De raad stelt allereerst vast dat klaagster in de procedure bij de rechtbank H in reconventie heeft gesteld dat verweerder toerekenbaar is tekortgeschoten in de nakoming van zijn contractuele verplichtingen en/of zijn verplichtingen als redelijk bekwaam en redelijk handelend advocaat. De rechtbank heeft in dit verband, bij uitspraak van 6 april 2011, overwogen dat verweerder jegens klaagster heeft gehandeld zoals van een redelijk en goed advocaat mag worden verwacht. De vordering van klaagster om voor recht te verklaren dat verweerder toerekenbaar is tekortgeschoten in de nakoming van zijn contractuele verplichtingen en uit dien hoofde schadeplichtig is, is om die reden afgewezen.
Naar het oordeel van de raad heeft het feit dat een (andere) rechter met betrekking tot de klachten van klaagster heeft geoordeeld over de vraag of verweerder toerekenbaar is tekortgeschoten in de nakoming van zijn contractuele verplichtingen en derhalve schadeplichtig is, niet zonder meer tot gevolg dat klaagster die klachten thans niet meer ter beoordeling mag voorleggen aan de raad. De vraag of verweerder toerekenbaar is tekortgeschoten in de nakoming van zijn contractuele verplichtingen is immers een andere dan de vraag die thans door de raad moet worden beoordeeld, te weten of verweerder tuchtrechtelijk verwijtbaar heeft gehandeld.
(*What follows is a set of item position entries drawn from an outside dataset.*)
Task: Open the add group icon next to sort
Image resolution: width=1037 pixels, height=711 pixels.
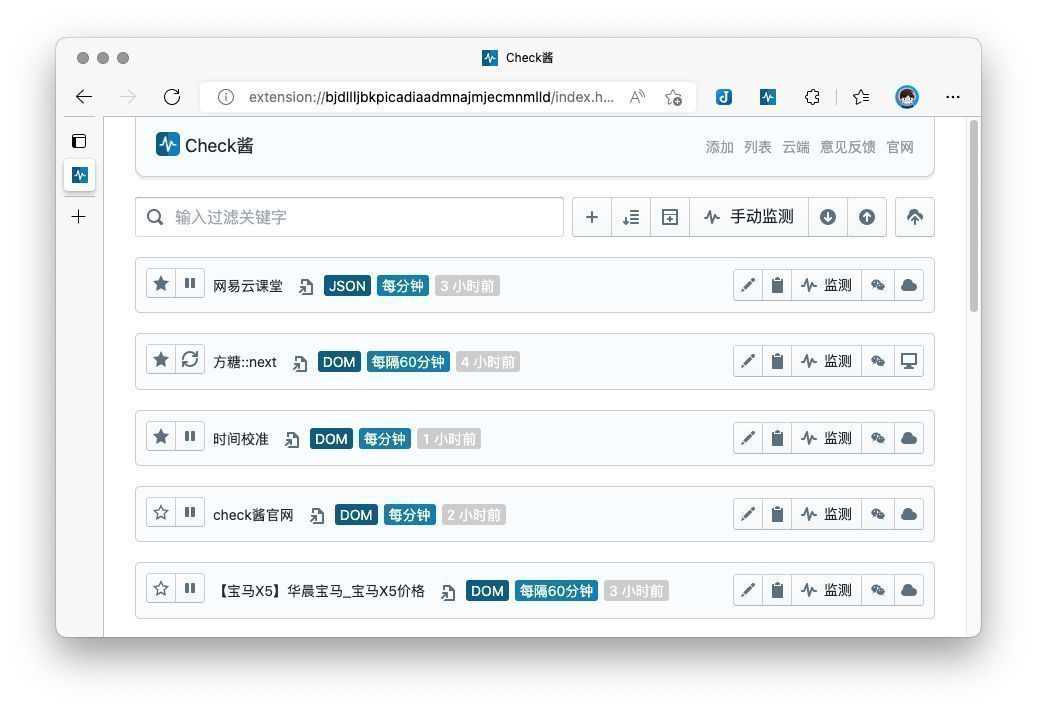Action: tap(670, 217)
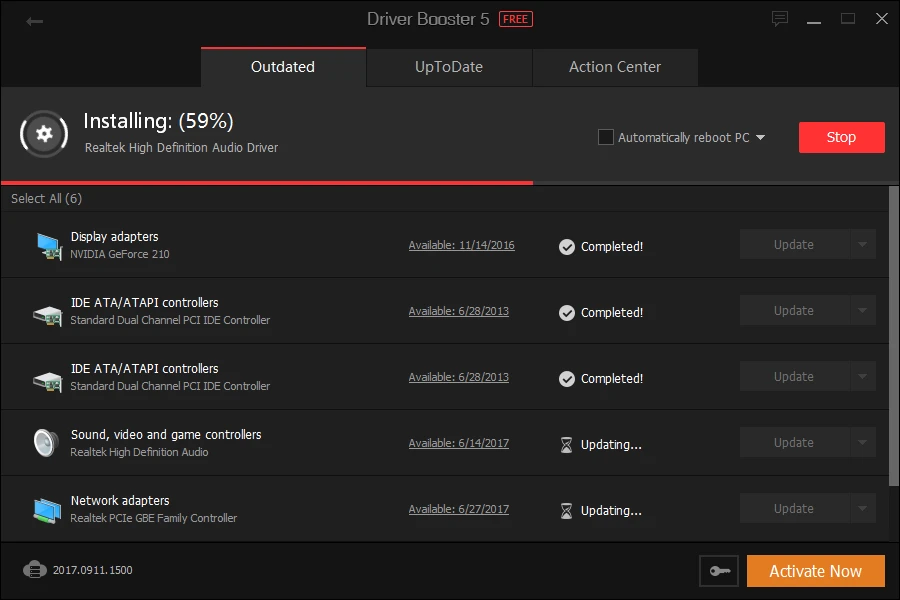Open the Update dropdown for Display adapters
This screenshot has width=900, height=600.
tap(864, 244)

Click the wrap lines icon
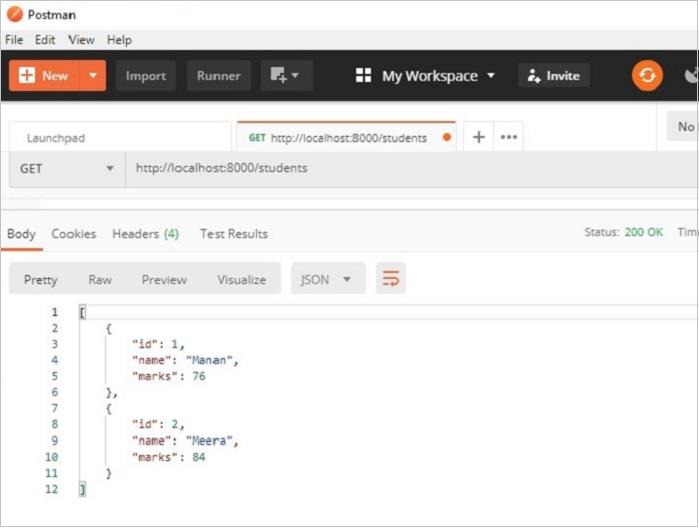(x=391, y=279)

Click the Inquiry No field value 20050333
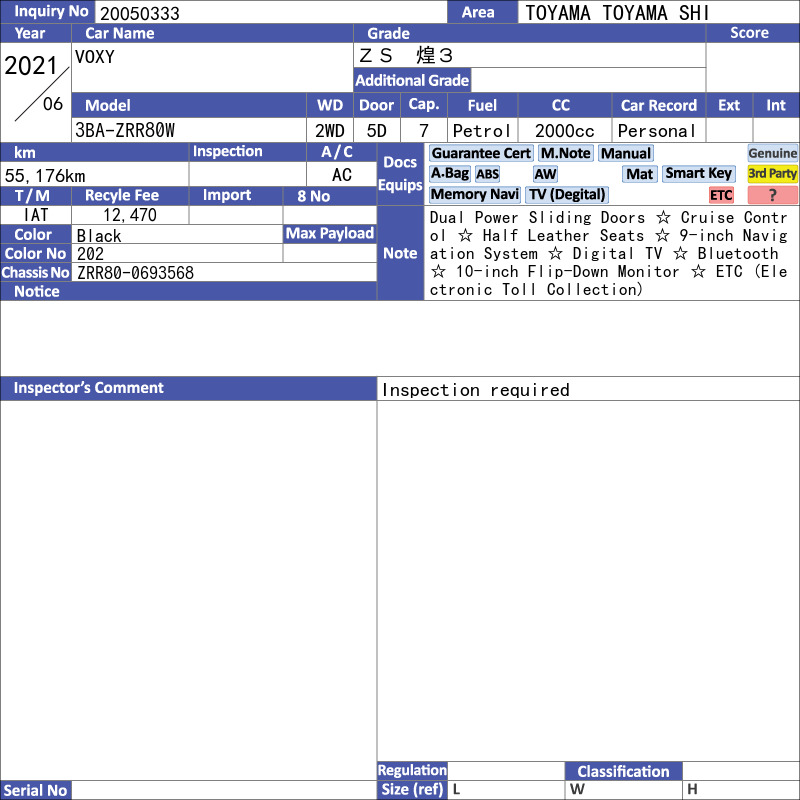139,13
De raad stelt evenwel vast dat rechtbank, ter beantwoording van de vraag of sprake was van een toerekenbare tekortkoming in de nakoming van contractuele verplichtingen, met betrekking tot de door klaagster naar voren gebrachte klachten, heeft onderzocht of verweerder bij de behandeling van de zaak van klaagster kennelijk onjuist heeft opgetreden of haar onjuist of onvolledig heeft geïnformeerd en geadviseerd. Aldus heeft de rechtbank dezelfde criteria gehanteerd als waaraan thans door de raad dient te worden getoetst. Op grond daarvan heeft de rechtbank beslist dat verweerder bij het verlenen van rechtsbijstand aan klaagster heeft gehandeld als van een goed advocaat mag worden verwacht en de vordering van klaagster afgewezen.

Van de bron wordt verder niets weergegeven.